* YOUR INSTRUCTIONS *
Some lines in the listing hold the word "screenshot". Return each of them.

* DATA SECTION *
··········

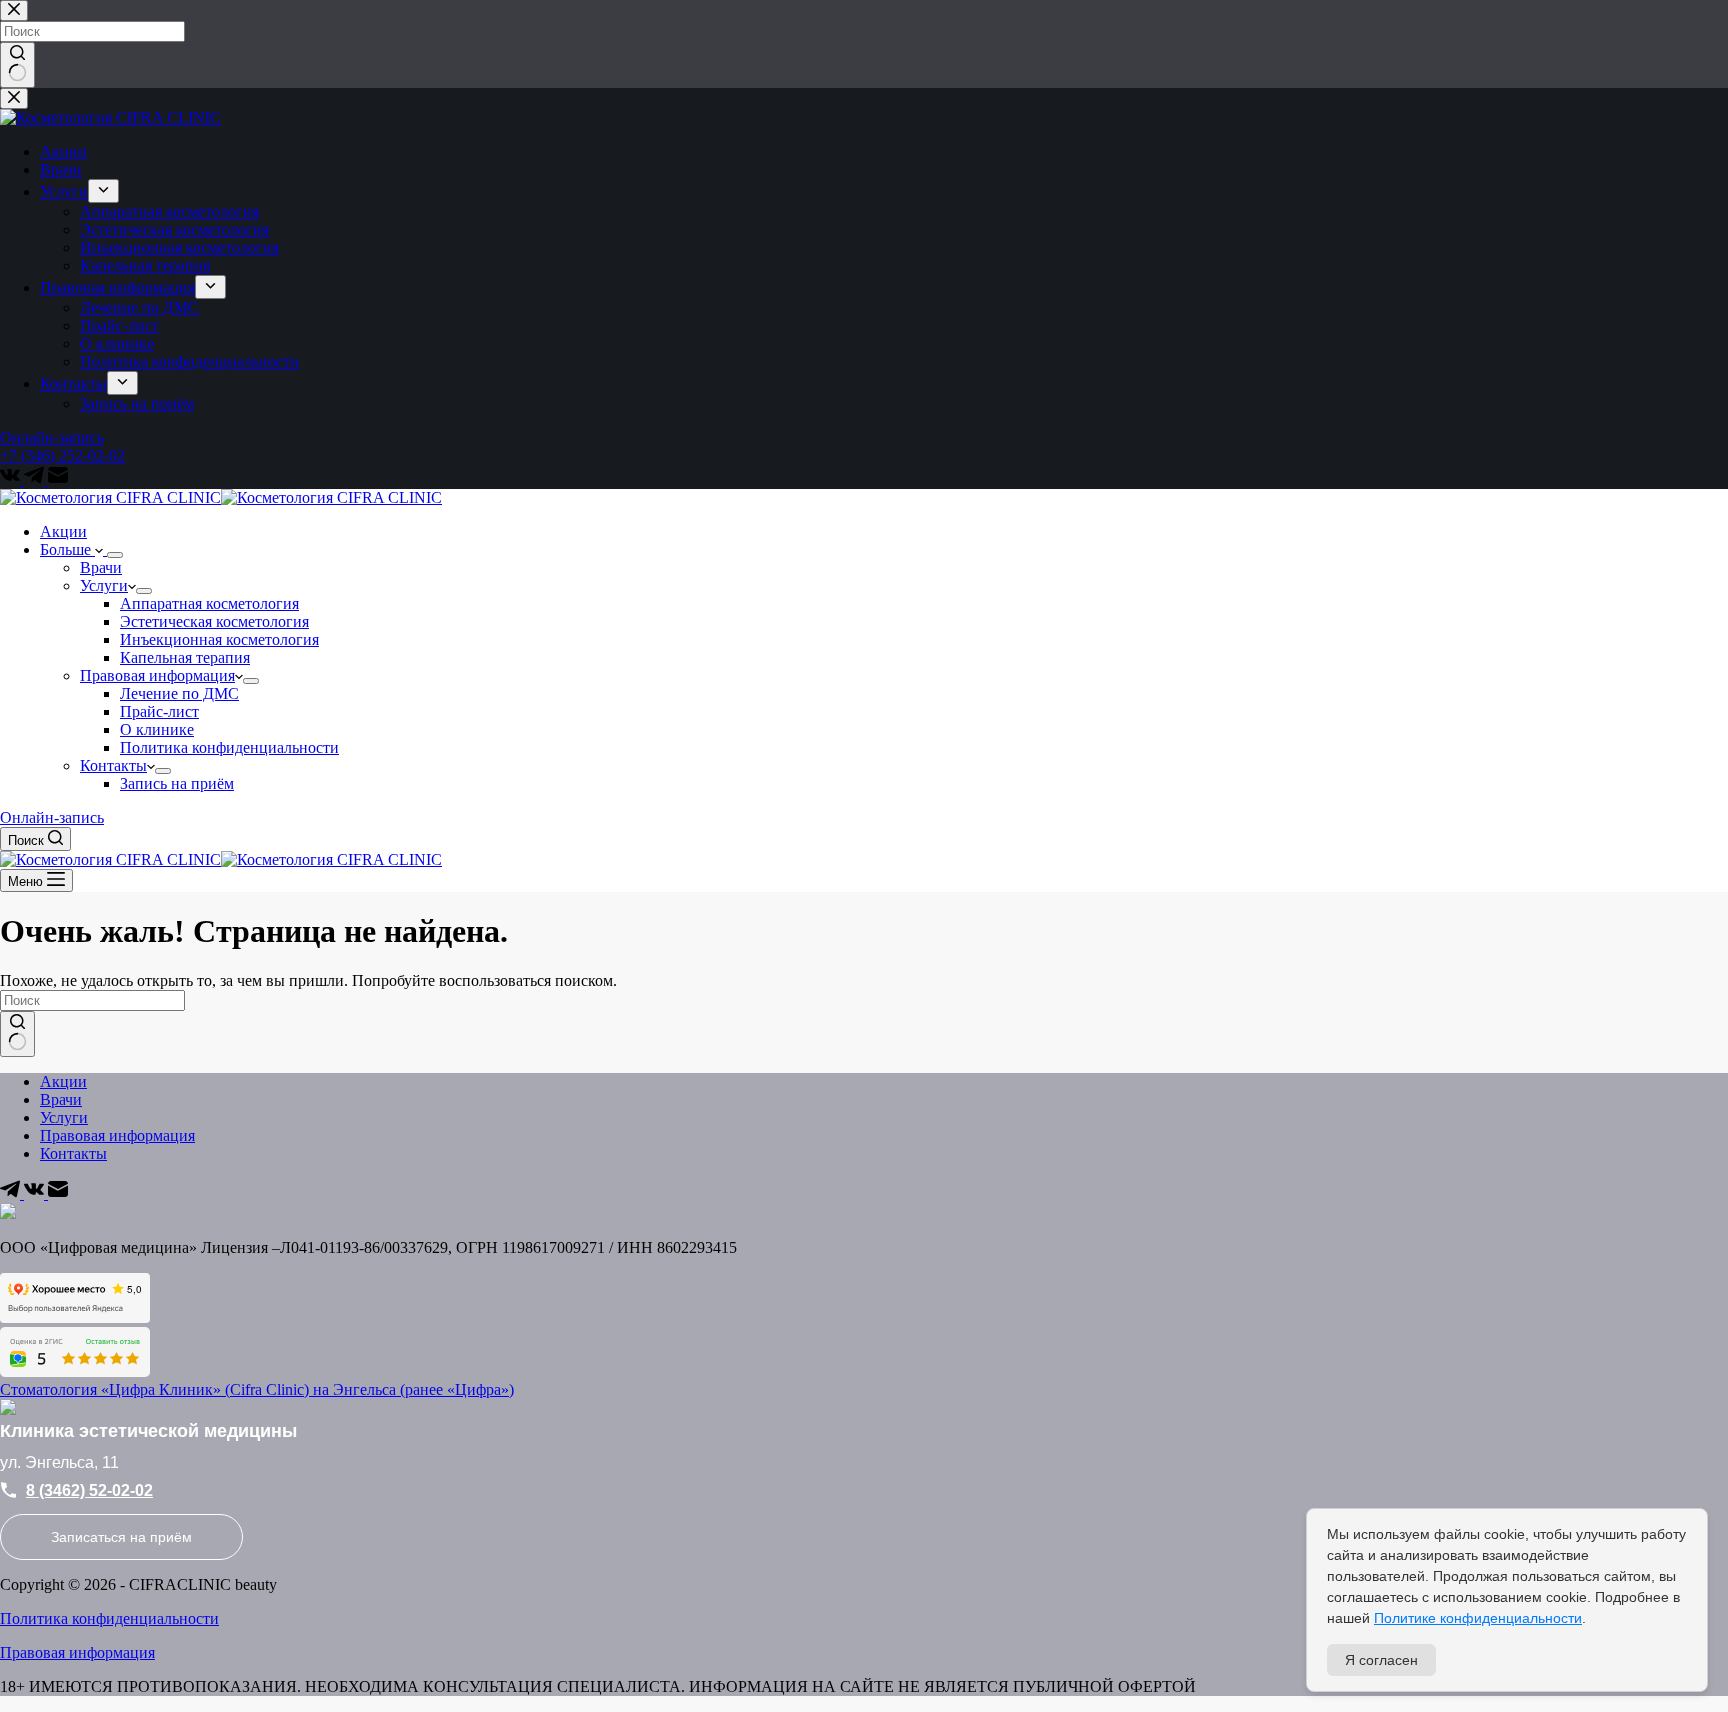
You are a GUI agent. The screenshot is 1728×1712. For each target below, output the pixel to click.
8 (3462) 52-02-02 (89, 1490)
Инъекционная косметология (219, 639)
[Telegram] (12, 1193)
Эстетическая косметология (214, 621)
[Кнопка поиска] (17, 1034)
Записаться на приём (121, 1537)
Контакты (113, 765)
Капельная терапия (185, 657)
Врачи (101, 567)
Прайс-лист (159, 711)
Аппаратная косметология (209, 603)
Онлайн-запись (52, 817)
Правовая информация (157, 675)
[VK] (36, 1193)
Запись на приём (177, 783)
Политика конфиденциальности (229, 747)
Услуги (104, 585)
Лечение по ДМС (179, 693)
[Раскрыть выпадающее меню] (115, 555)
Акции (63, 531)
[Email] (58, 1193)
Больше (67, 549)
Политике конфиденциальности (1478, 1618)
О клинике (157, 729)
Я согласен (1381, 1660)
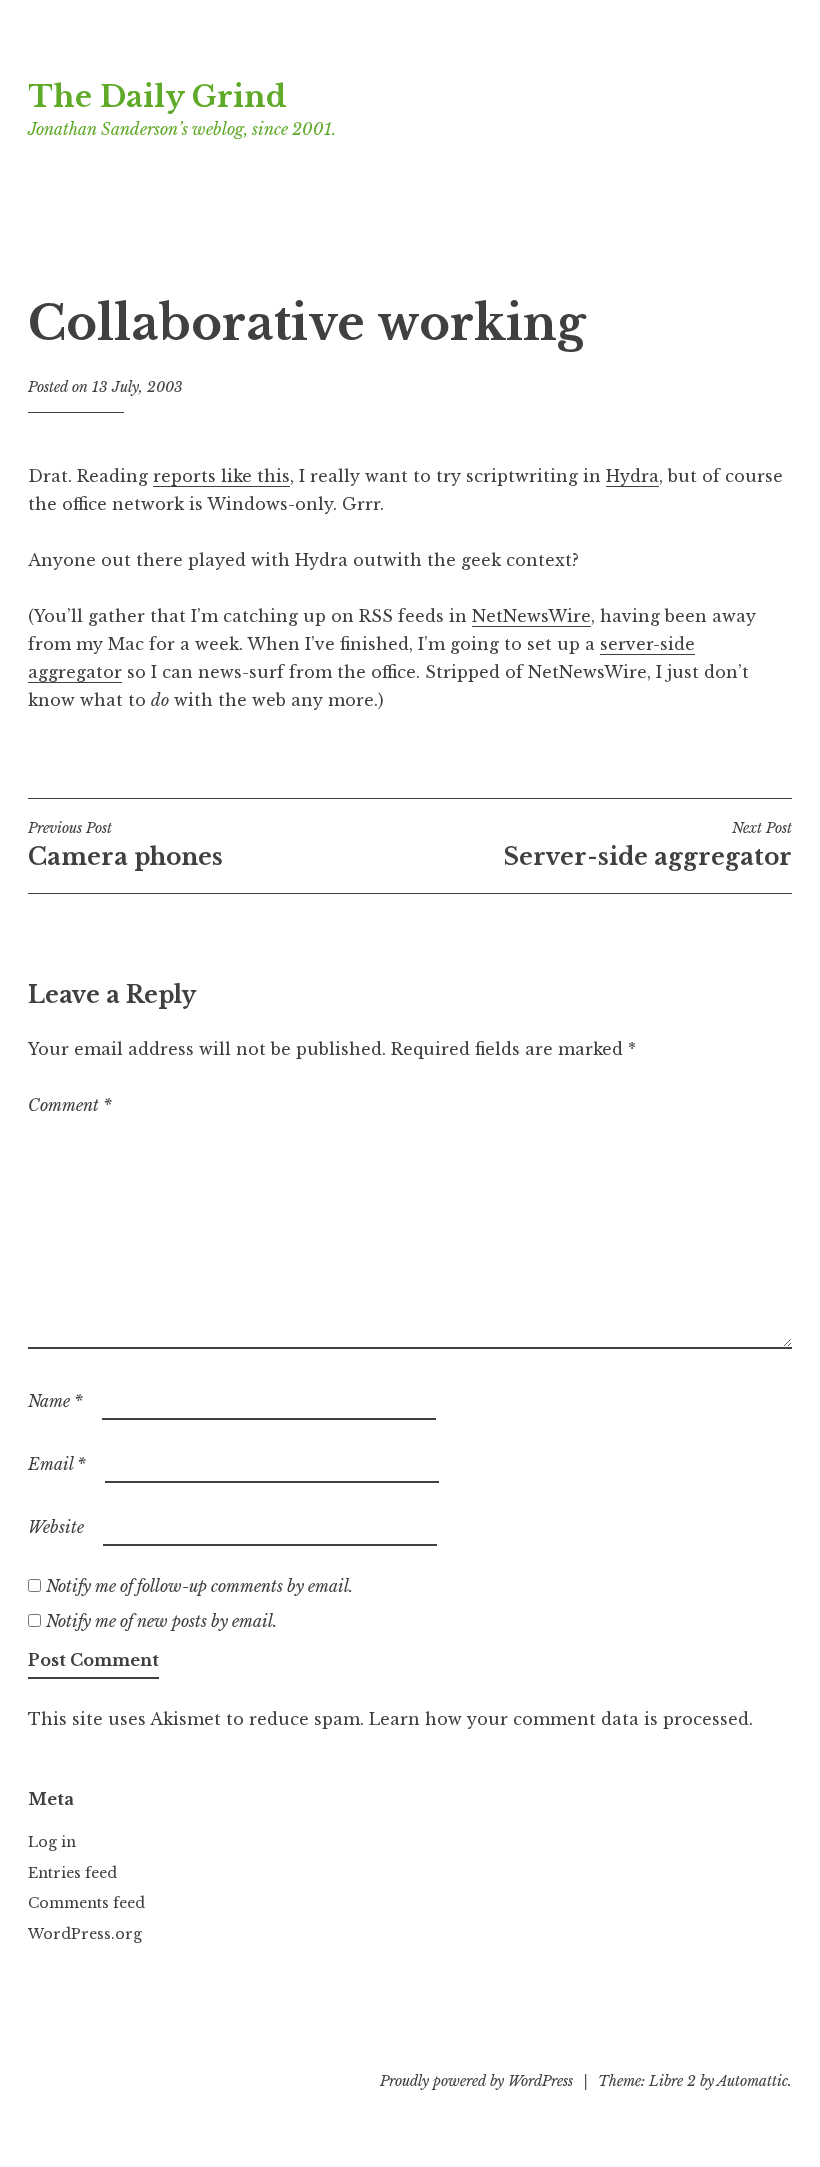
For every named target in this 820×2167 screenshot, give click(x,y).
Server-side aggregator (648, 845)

··········

* RESPONSE TO THIS EXERCISE *
You are a GUI agent. The screenshot is 1728×1712. For each target below, output the pixel to click.
For every named target in this 820×2167 screenshot, give click(x,y).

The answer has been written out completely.